Our work suggests increased blast repetition makes these differences easier to detect using more accessible microscopy techniques. There's currently very limited literature on both low level blast exposures, which are also called low intensity blasts, and the models that use these exposures over multiple days. We designed our protocol to include multiple low level blasts over many days to address these gaps.

Begin by performing a safety check, ensuring the helium gas supply and master power are off. To prepare the membranes for low intensity blasts, cut one sheet of plastic cling wrap into a 5.5 by 5.5 inch square. Also, cut one sheet of standard 8.5 by 11 inch copier paper to size 5.5 by 11 inch and fold this sheet of paper in half to form a square.

Obtain one sheet of 500 G Mylar membrane with a thickness of 125 micrometers. Then take a square of cling wrap and a square of folded paper and set them out on a flat surface. Place the folded paper on top of the cling wrap and align the two with each other.

Roll the Mylar membrane into a small tube and insert it between the driver and the spool. Let go of the membrane to allow it to enroll against the rubber seal, separating the driver from the spool.
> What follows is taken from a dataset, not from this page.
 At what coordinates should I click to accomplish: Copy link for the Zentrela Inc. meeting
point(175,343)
Push the spool toward the driver to secure the Mylar sheet in place.

This will unseal the spool from the driven section of the shock tube. Place the fingers under the top half of the cling wrap and carefully roll both the cling wrap and paper together. Insert the membrane stack between the spool and the driven sections of the shock tube.

Allow the membrane stack to unroll so that the plastic seal faces the spool and the paper faces the driven section of the tube. Close the spool assembly and tighten the bolts to secure the driver's spools shock tube assembly. Pressurize the shock tube to 500 pounds per square inch.
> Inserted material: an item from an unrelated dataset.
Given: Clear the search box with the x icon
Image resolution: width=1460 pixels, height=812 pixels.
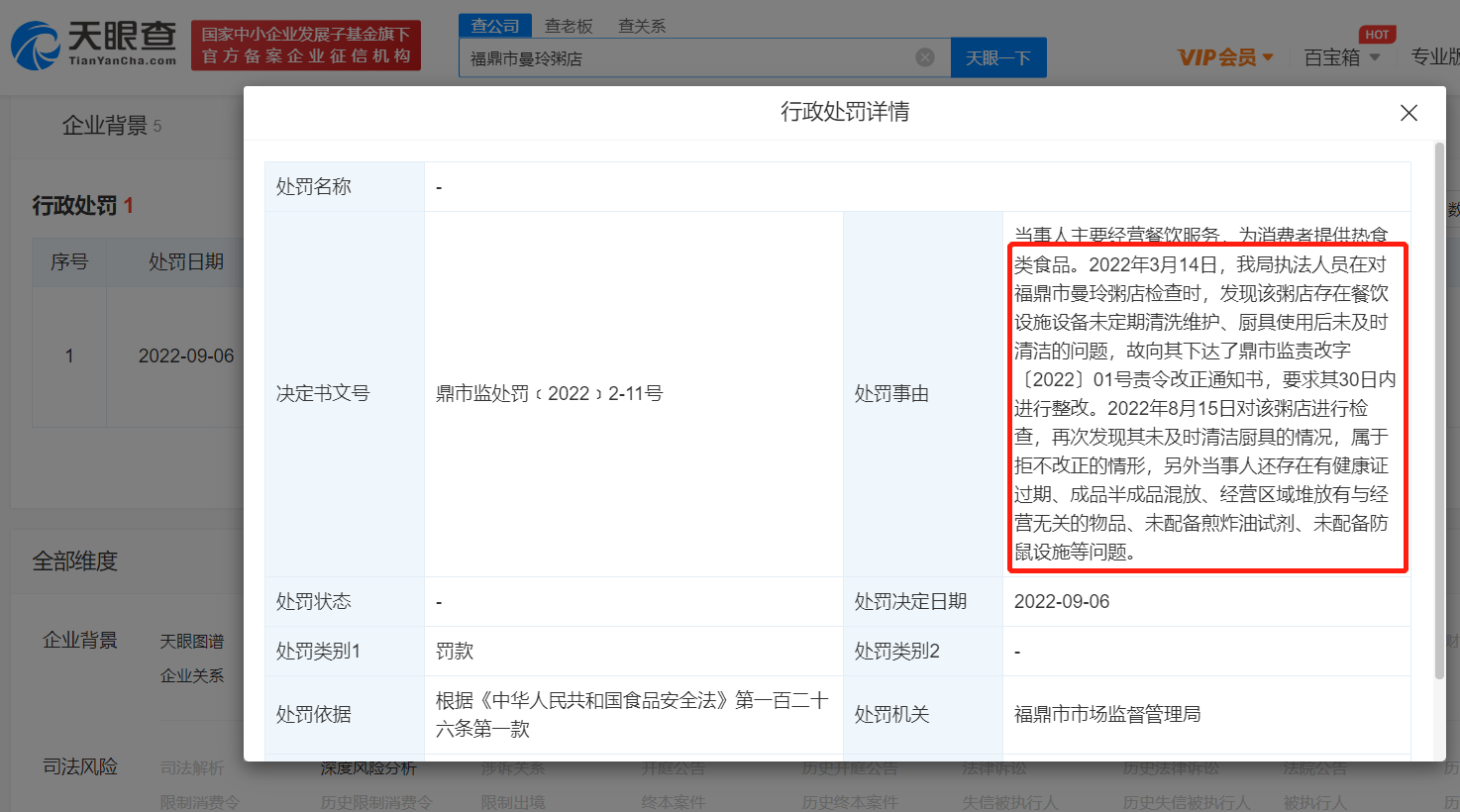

Begin by check-Ear punch the mouse for identification and place its nose in the nose cone for sustained anesthesia. Use laboratory tape to restrain the mouse's limbs against the gurney. Place a wire twist tie around each limb and twist tightly, securing the mouse to the gurney at the wrists and angles.

Place a larger twist tie around the chest, tying it loosely. Lift the tail of the mouse and place it under the left foot to prevent it from getting pinched. Then, open the animal exposure section of the shock tube and orient the mouse so that it faces the oncoming blast wave.
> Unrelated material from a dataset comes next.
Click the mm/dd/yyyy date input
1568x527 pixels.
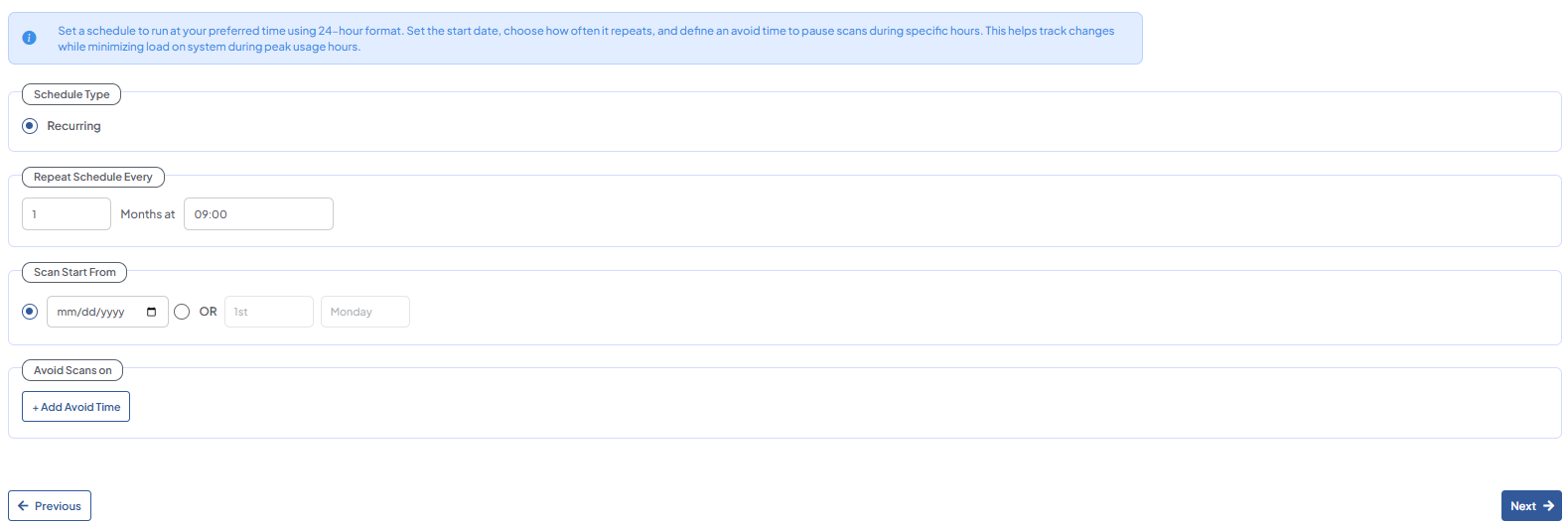[94, 312]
Secure the gurney in the animal exposure section. Then, close the door tightly, ensuring that the door does not pinch the anesthetic flow tube. Reduce the anesthesia to 2.5 to 3%isoflurane with one liter per minute of oxygen.

Next, power on the system. Connect to the supply line for the compressed helium gas. Leave the blast room to access the blast control tube console in an adjoining room.

From the console, turn on the acquisition software to record the blast event. Disengage any safety lock, close both gas vents, and passively pressurize the spool. Continue to fill until the membrane ruptures at the target pressure.

Turn off the fill mechanism, then record the peak pressure, positive phase duration, and impulse at the animal location. Return to the shock tube. Disconnect the helium feed line, and turn off the power supply to the blast control circuit.

To conduct repeated LLB exposures on the same animal, open the spool, remove and replace the spool membrane stack. After completing the LLB exposures, remove the animal from the shock tube, leaving the anesthesia on. Untie the animal while under anesthesia and place it on its back on the heated water pad.

Record the time until the mouse flips onto its ventral side as the righting time. Upon recovery, return the mouse to its home cage. Experiments to study the effects of explosive blasts on mice were evaluated using pressure versus time analysis, with successful experiments featuring a controlled wave pattern with a sharp pressure rise and a predictable decline.

No overt injuries were observed in low level blast experiments, even after multiple blasts. Analysis of righting time indicated that repetitive LLB exposure led to faster recovery in blast mice than controls, indicating neurobehavioral arousal changes. Further, correlating pressure time profiles with biological responses helped establish causal relationships, supporting longitudinal studies without animal loss for up to six months post-exposure.